In the rare moments Paper Boi does receive that adoration, it’s usually for his violent altercations — much to his chagrin. In Episode 2, a Black police officer catches up to him as he’s bailed out of jail (for the earlier cold-open altercation), clearly ecstatic about being on the law-enforcement side of the violent rap scene. (“You listen to Gucci Mane?
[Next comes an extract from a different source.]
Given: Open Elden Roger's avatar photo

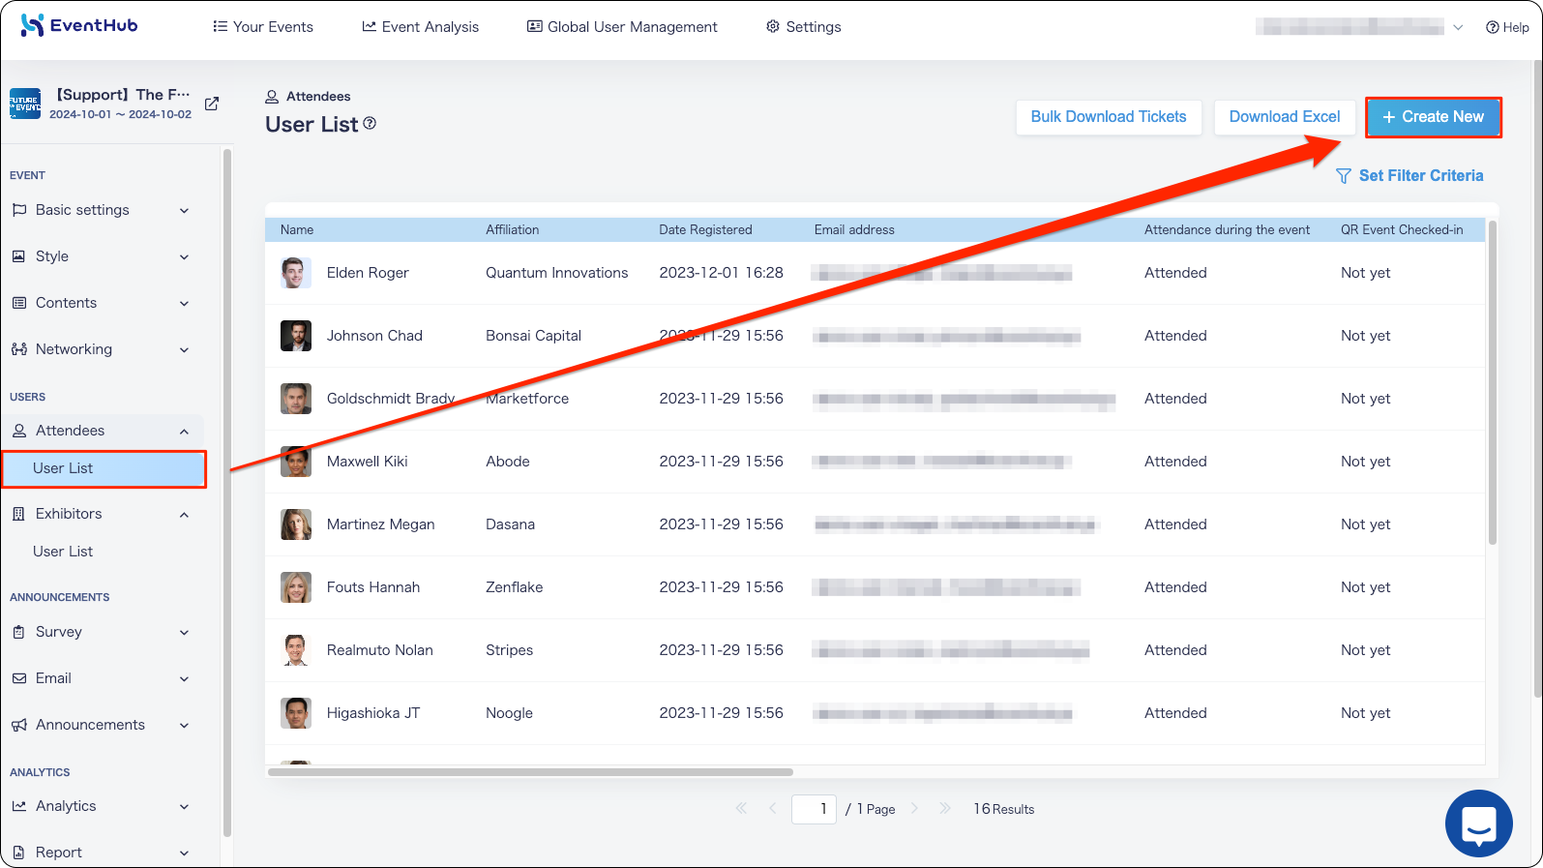Looking at the screenshot, I should [x=296, y=273].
I locked that n— up!” the officer tells Paper Boi, grinning ear to ear.) Later, at a chicken shop, a worker recognizes Paper Boi and fixes up lemon pepper wet wings — an Atlanta/Miami special — for him. “I heard about that shootout you had on Twitter,” he says. “You one of the last real rappers, man. … It’s good to see a rapper that would just blow a n— brains out.” Already disconcerted by that label, he then encounters kids playing with toy guns — “just like Paper Boi, girl,” one of them says, mimicking shooting down another. (No doubt that scene was even more jarring when the episode first aired, in 2016, some two years after police shot dead a 12-year-old Tamir Rice.)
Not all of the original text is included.